TASK PROMPT: From the line containing "The image size is (787, 1512)." through the last line below, copy every line exactly, leaving out the pictures.

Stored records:
=-=-=-=-=

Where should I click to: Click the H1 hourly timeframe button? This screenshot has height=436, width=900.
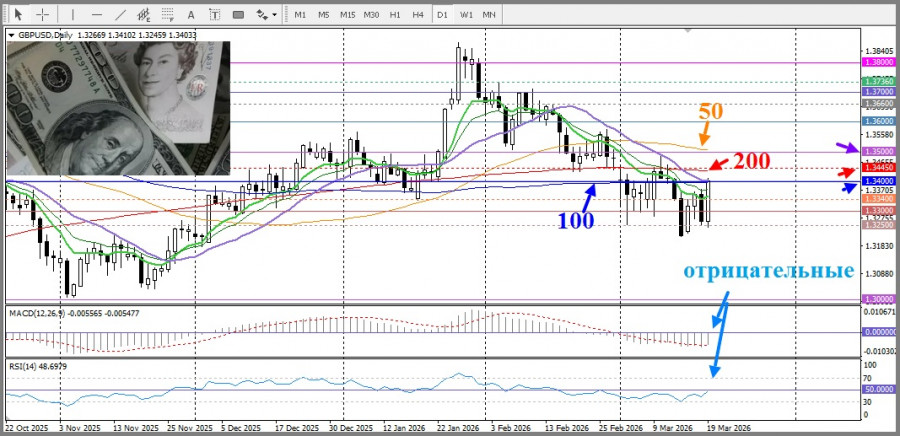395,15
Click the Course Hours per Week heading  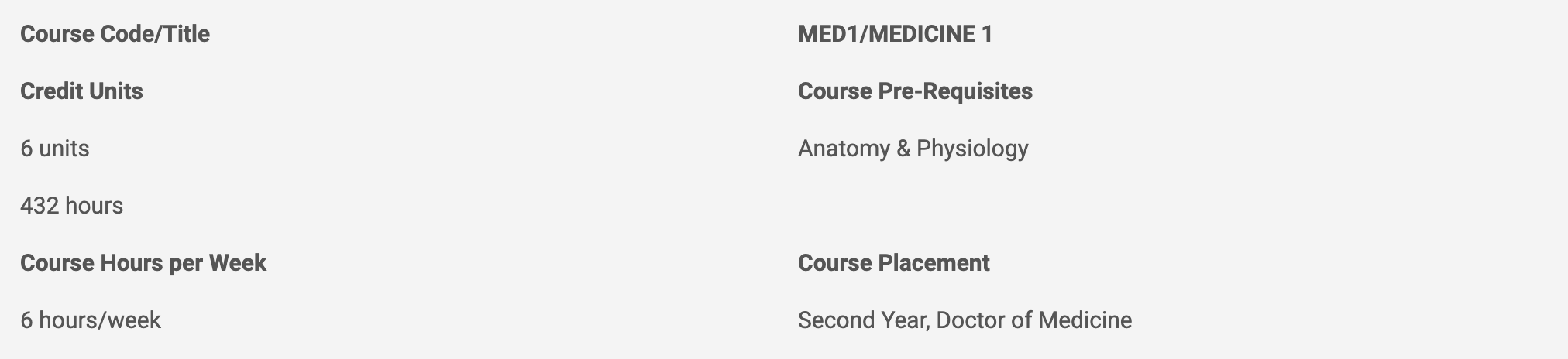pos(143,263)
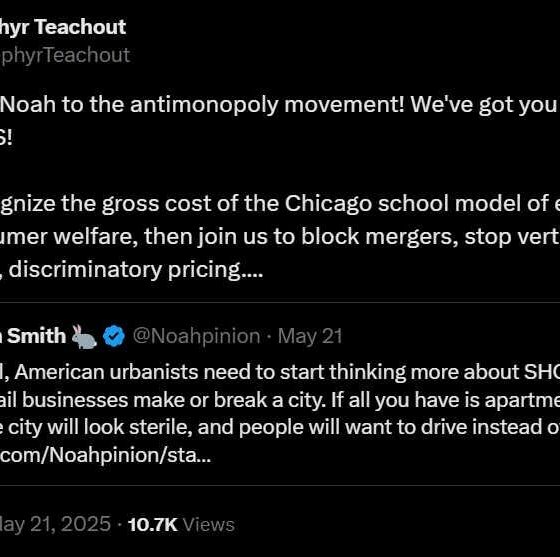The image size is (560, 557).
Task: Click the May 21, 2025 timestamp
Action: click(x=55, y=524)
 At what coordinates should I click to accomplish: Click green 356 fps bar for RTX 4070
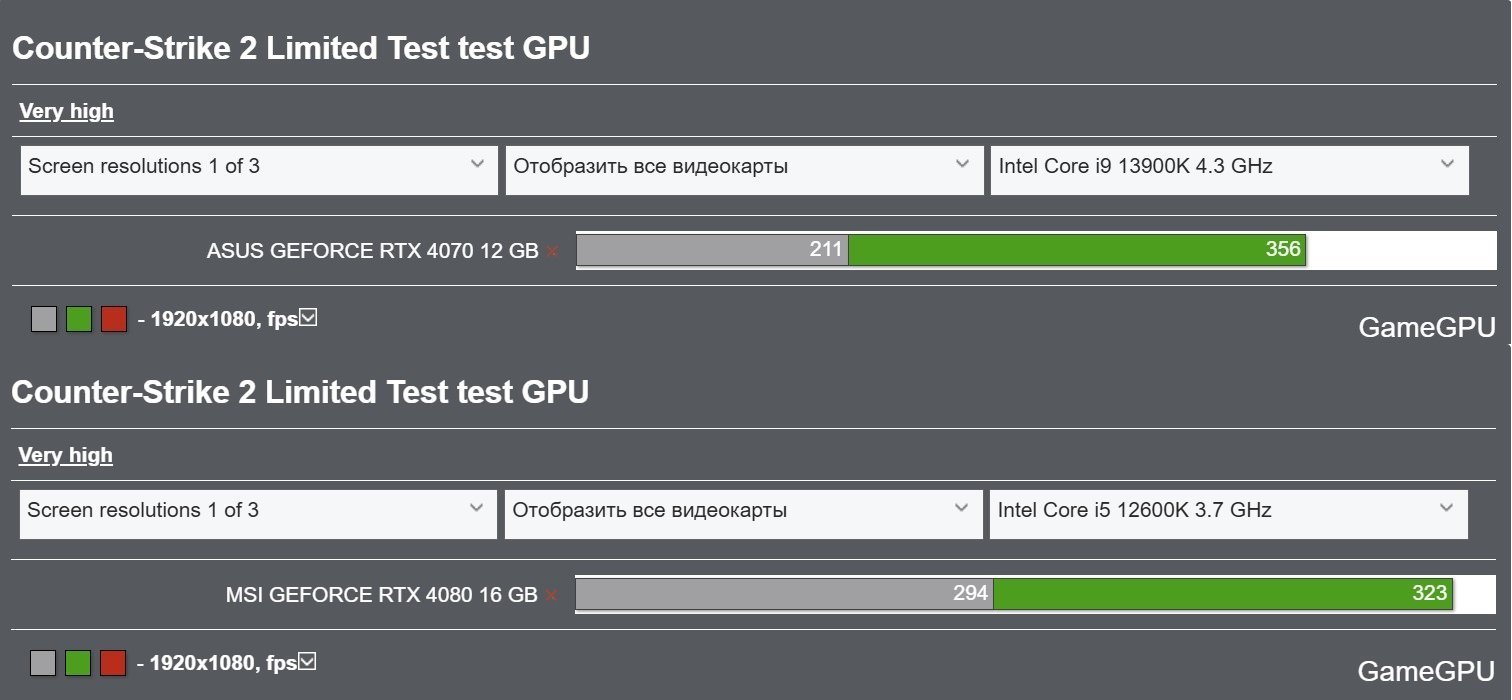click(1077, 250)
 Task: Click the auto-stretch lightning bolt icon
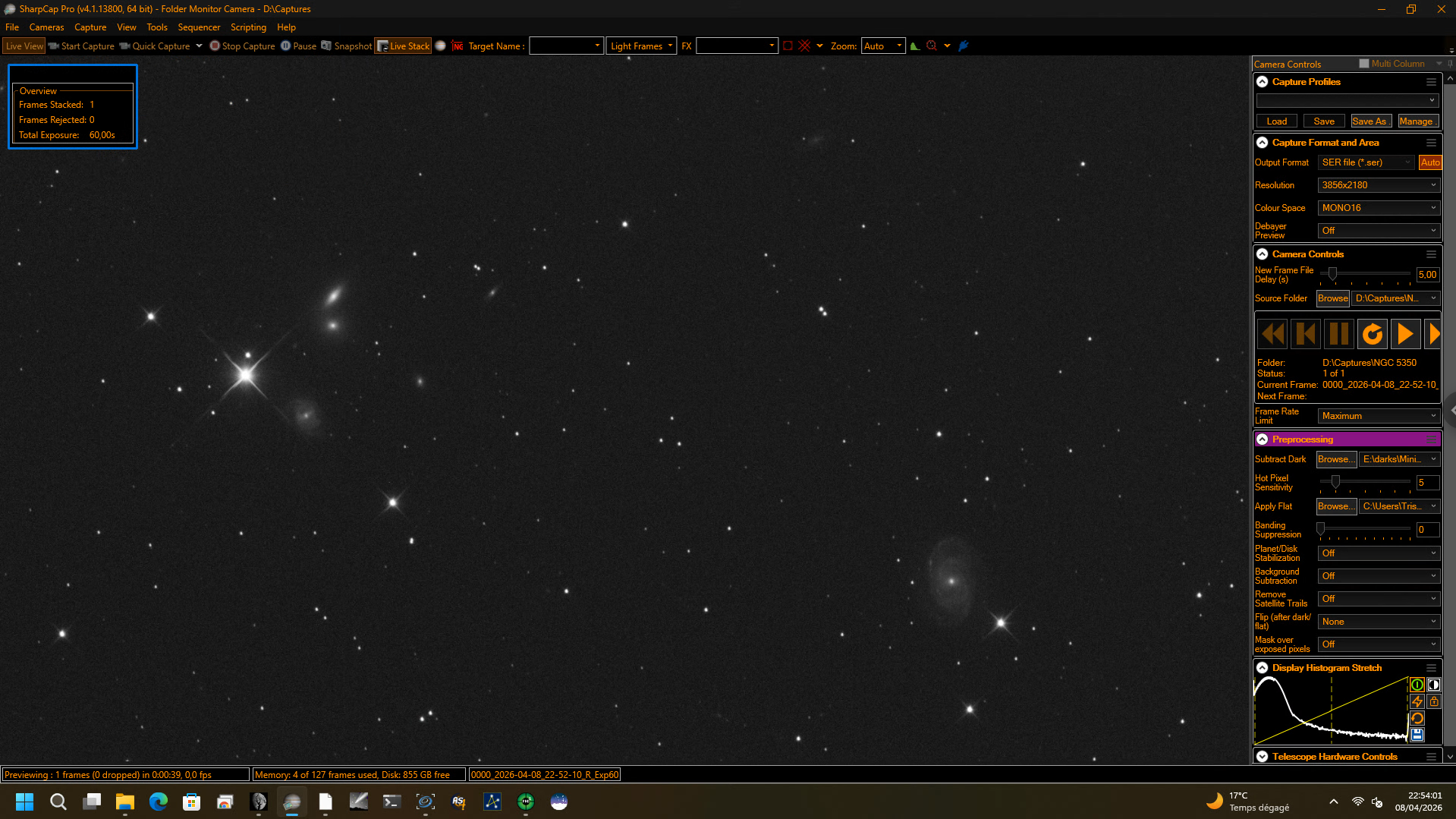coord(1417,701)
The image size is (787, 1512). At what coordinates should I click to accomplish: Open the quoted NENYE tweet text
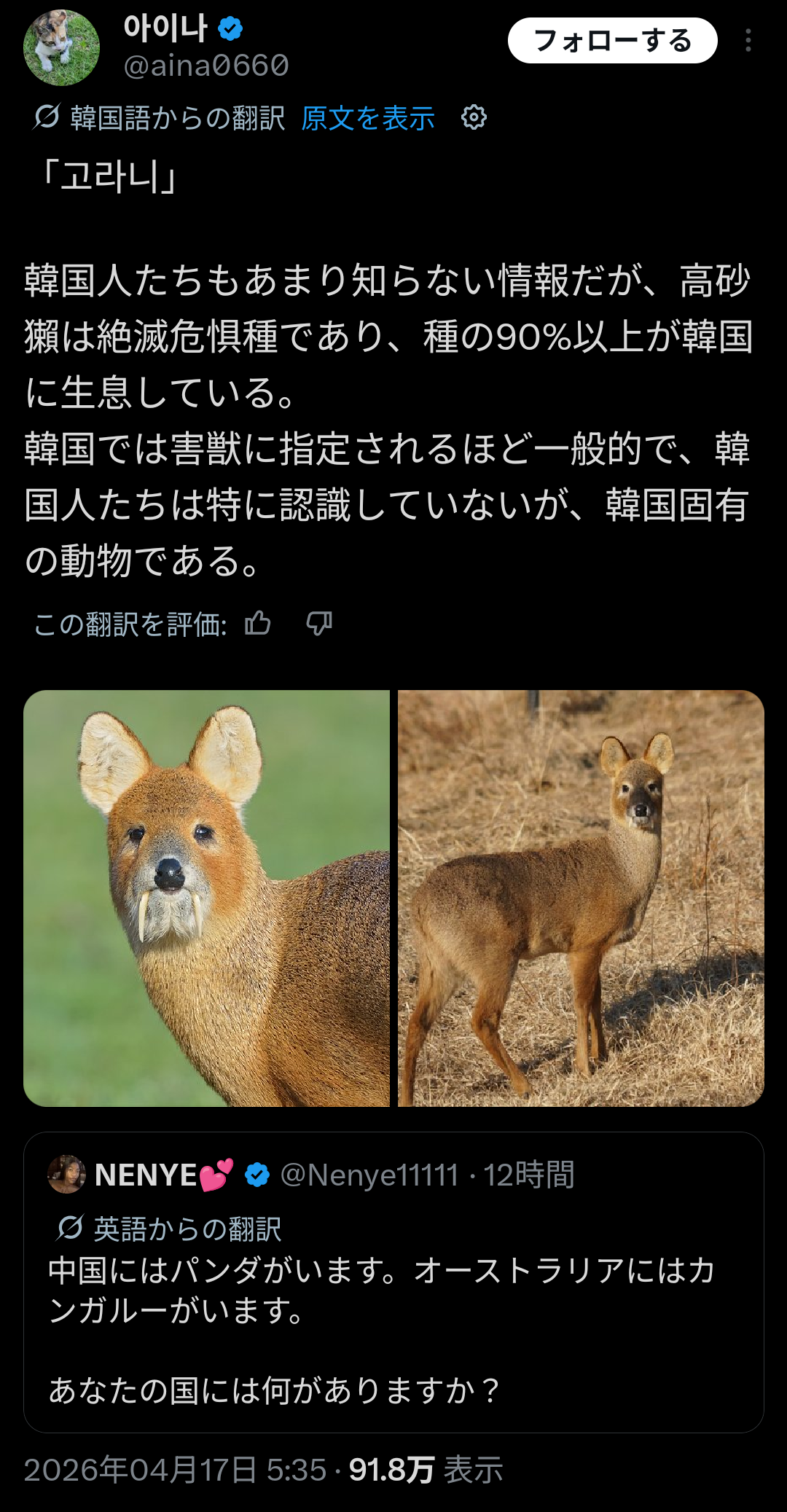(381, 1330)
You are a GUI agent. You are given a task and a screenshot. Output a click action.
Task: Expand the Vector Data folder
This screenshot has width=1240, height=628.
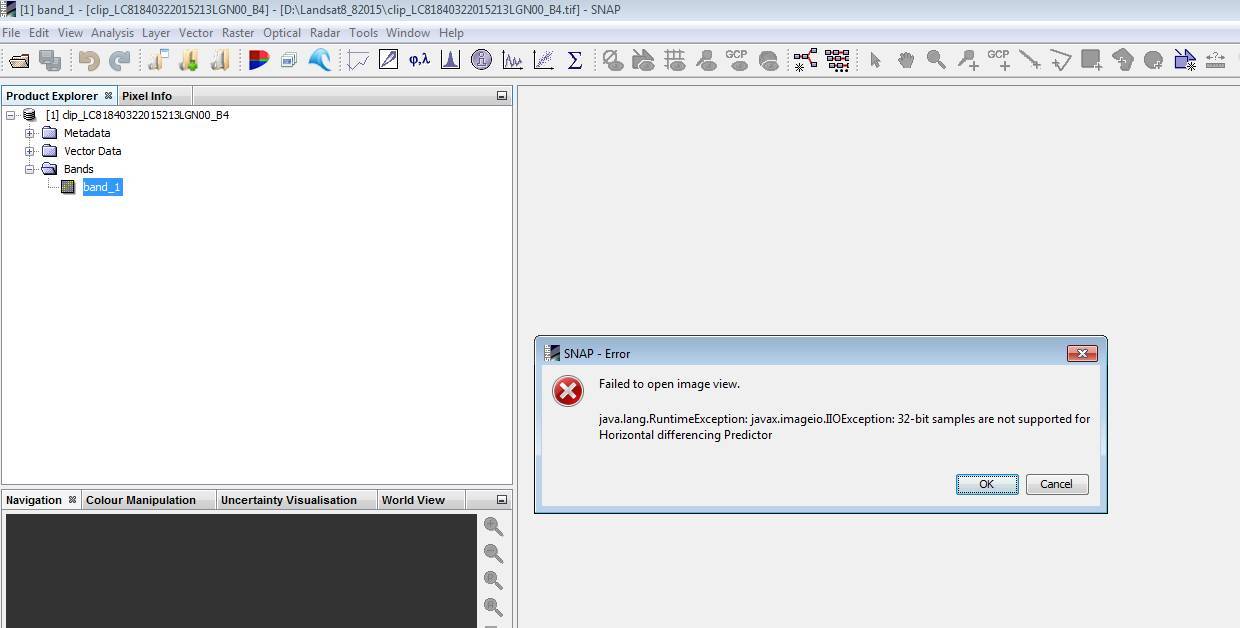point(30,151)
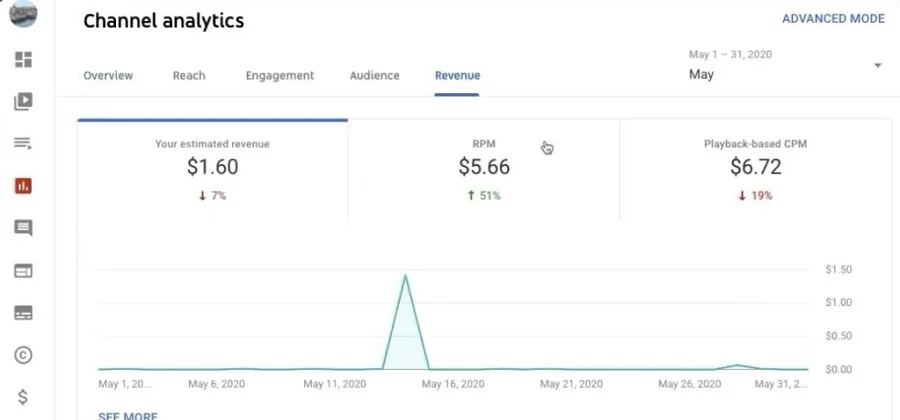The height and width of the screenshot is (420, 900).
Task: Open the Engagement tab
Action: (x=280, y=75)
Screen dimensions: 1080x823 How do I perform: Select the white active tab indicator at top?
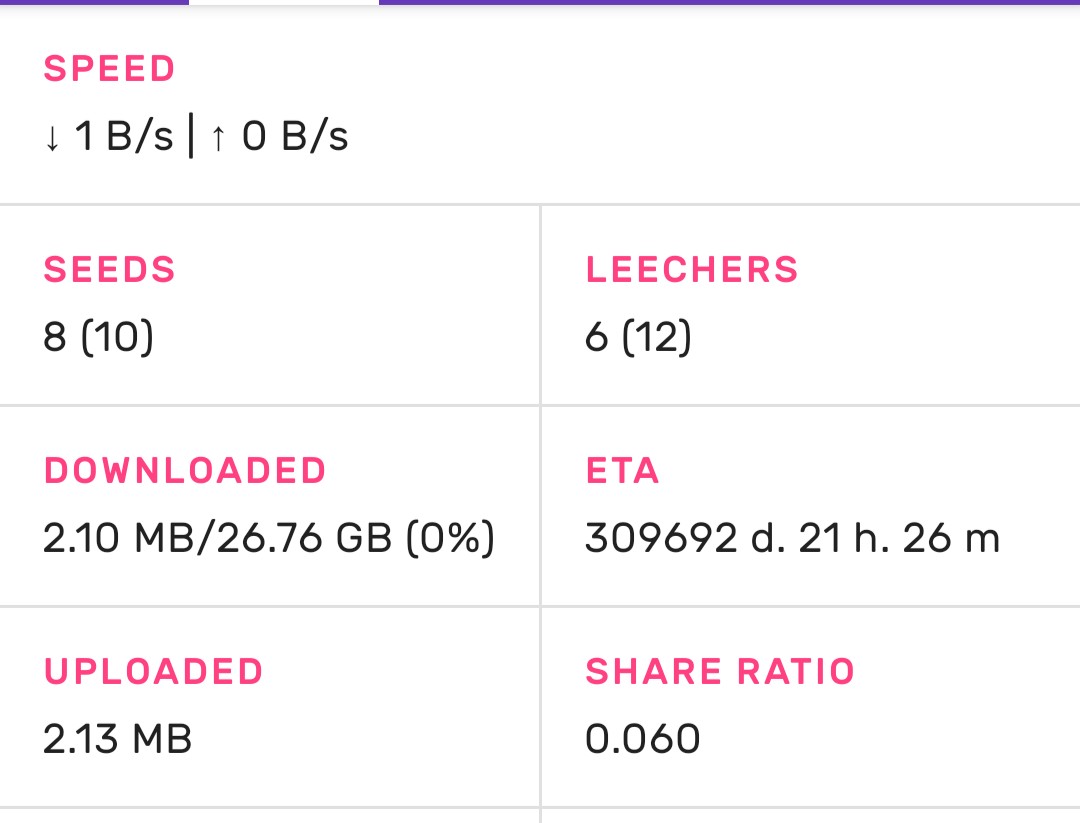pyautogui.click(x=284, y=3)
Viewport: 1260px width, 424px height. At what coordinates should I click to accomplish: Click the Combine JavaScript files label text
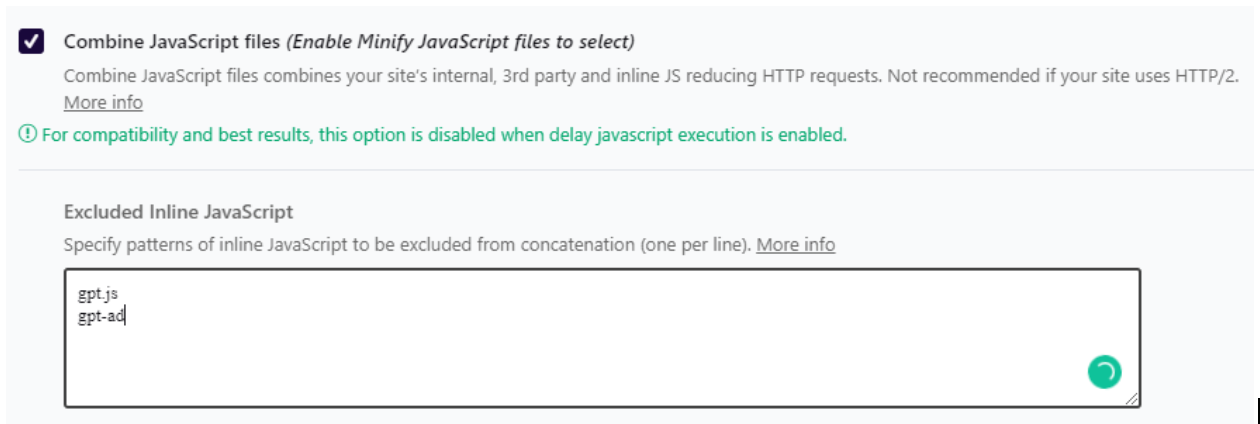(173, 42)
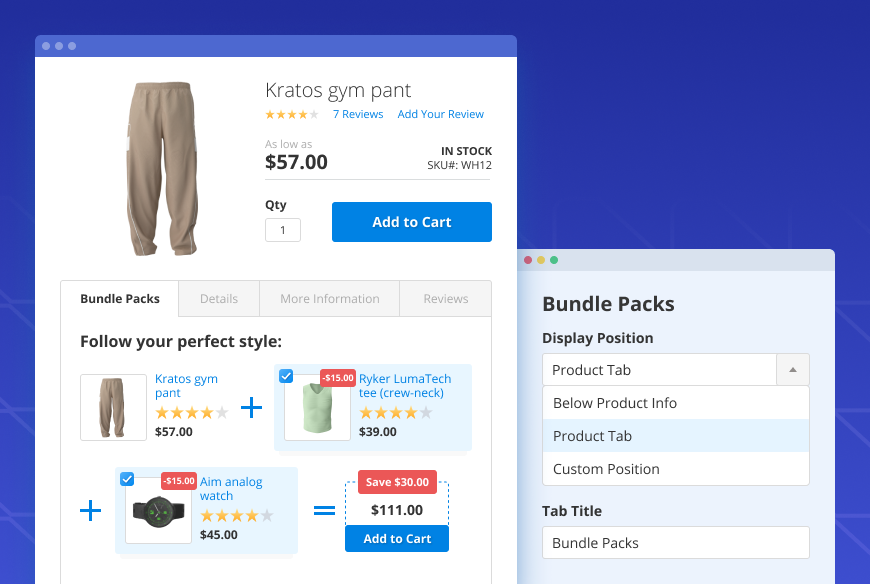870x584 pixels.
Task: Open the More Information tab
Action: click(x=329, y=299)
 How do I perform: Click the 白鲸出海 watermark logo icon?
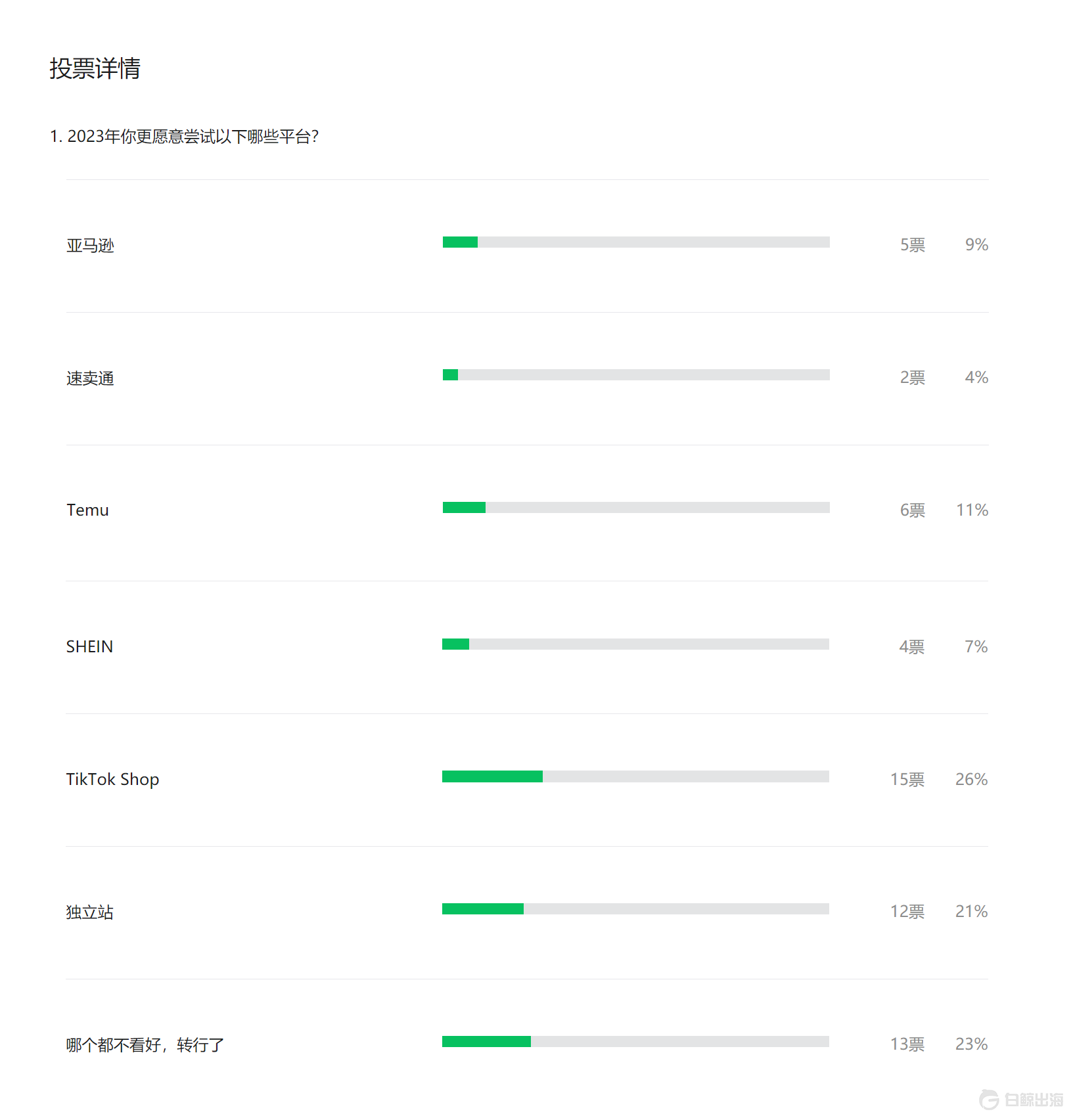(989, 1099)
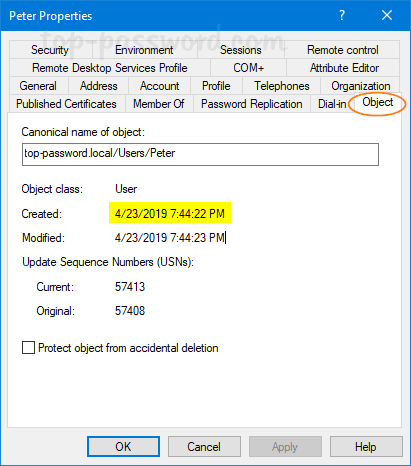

=-=-=-=-=

SOLUTION TO THIS EXERCISE:
The image size is (787, 1512). At what coordinates should I click to accomplish: Open the quoted NENYE tweet text
(381, 1330)
You are a GUI agent. You are given a task and a screenshot. Output a click action.
Task: Expand the Vector Data folder
This screenshot has width=1240, height=628.
point(30,151)
The height and width of the screenshot is (420, 900).
Task: Open the Engagement tab
Action: (x=280, y=75)
Screen dimensions: 1080x823 How do I perform: Select the white active tab indicator at top?
pyautogui.click(x=284, y=3)
Viewport: 1260px width, 424px height. At what coordinates should I click to accomplish: Click the Combine JavaScript files label text
(173, 42)
870x584 pixels.
Task: Open the More Information tab
Action: click(x=329, y=299)
 How do I perform: Click the 白鲸出海 watermark logo icon?
(989, 1099)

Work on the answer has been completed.